2006 Philadelphia Annual Meeting (22–25 October 2006)

Paper No. 6
Presentation Time: 3:10 PM

BIOLOGY IN STENO'S “CANIS CARCHARIÆ DISSECTUM CAPUT” (1667)


KARDEL, Troels, Private, Gl. Holtevej 117B, Holte, DK-2840, Denmark, t.kardel@dadlnet.dk

For all the well-founded interest in his pioneering contributions to geology/paleontology, Steno's dissection of the head of a shark, published in Florence 1667 as “Canis Carchariæ dissectum Caput,” has more illustrations and slightly more text on biology than on paleontology. He famously identified the origin of “tongue stones” as fossil shark teeth but the significance to comparative anatomy has received less attention. The biological section was omitted in the first English translation published in 1958 by Garboe. The entire text in Scherz's “Steno – Geological Papers” in 1969 and the editor's commentaries raise the question whether this is just a geological/paleontological treatise.

Among Steno's important observations is the system of mucous canals in the shark's head.
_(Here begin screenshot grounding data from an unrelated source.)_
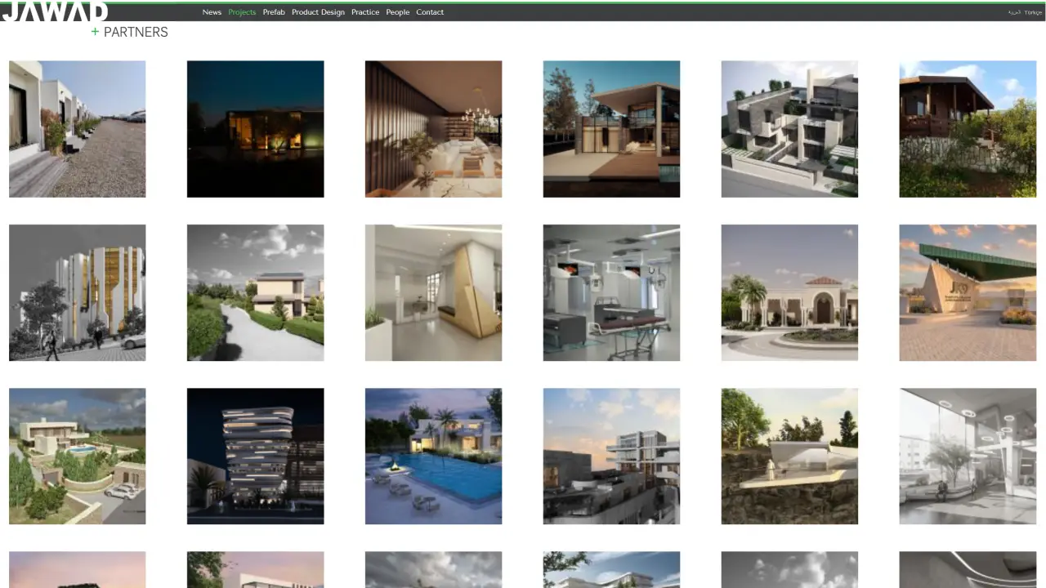The width and height of the screenshot is (1046, 588).
Task: Select the swimming pool villa thumbnail
Action: tap(433, 456)
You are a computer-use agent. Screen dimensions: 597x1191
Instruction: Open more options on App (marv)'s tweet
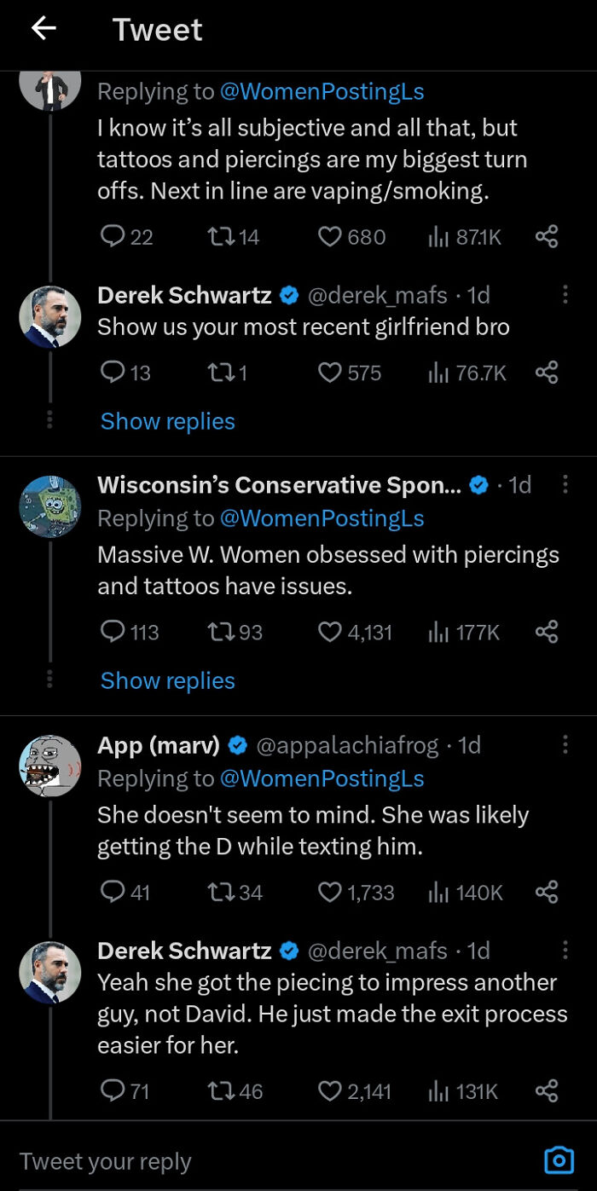click(565, 744)
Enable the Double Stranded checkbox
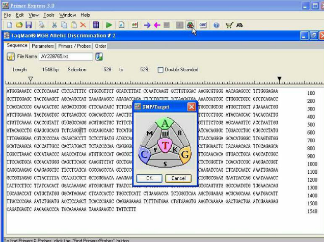 point(160,70)
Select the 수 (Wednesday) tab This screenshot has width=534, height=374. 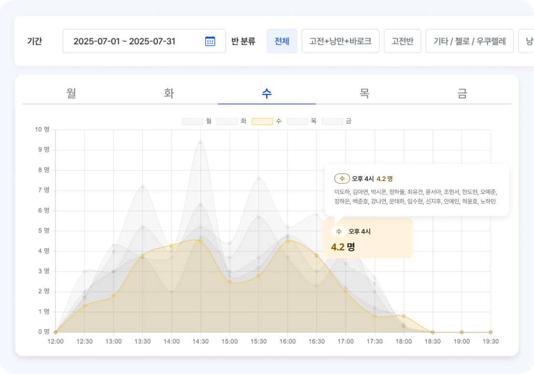pyautogui.click(x=267, y=93)
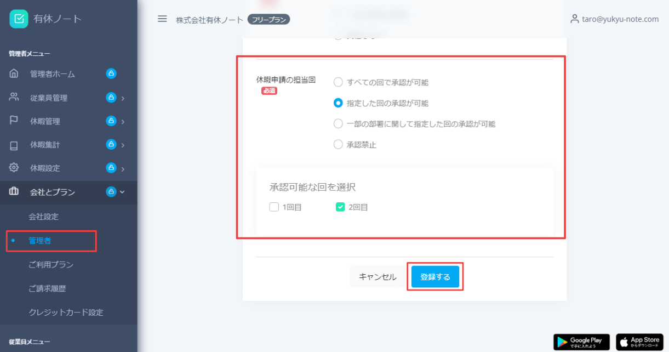Open the hamburger menu icon
The height and width of the screenshot is (352, 669).
tap(162, 19)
He had earlier described this in ray fishes. Later they were to be described in torpedo-fish by his pupil Lorenzini and named after the latter. Steno described a cavity behind the eye of the shark and mentioned, contrary to Aristotle (Hist. Animal. IV/8), that it was possibly an ear - at the location of the hearing organ as identified by much later techniques. Steno marvelled how motions of the huge muscle mass of the shark could be controlled by its tiny brain. He estimated that altogether the cross sectional area of the nerves from the spinal cord are larger by far than the cross sectional area of the spinal cord itself. Thus peripheral nerves could hardly be tubes to carry animal spirits from the brain as held by contemporaries. He added an experiment, much debated by members of the Royal Society of London. Temporary ligature of the abdominal aorta in the awake dog caused temporary hind leg paralysis, the “Steno Experiment,” showing the essential requirement of blood supply for motor control. He described the large number of teeth of the shark and discussed their formation. Further studies of tooth substance and formation, he wrote, could lead to a cure for caries to “diminish the number of the toothless.” Steno's ontological observations were essential in the emerging sciences of paleontology and comparative anatomy and for evolutionary thought.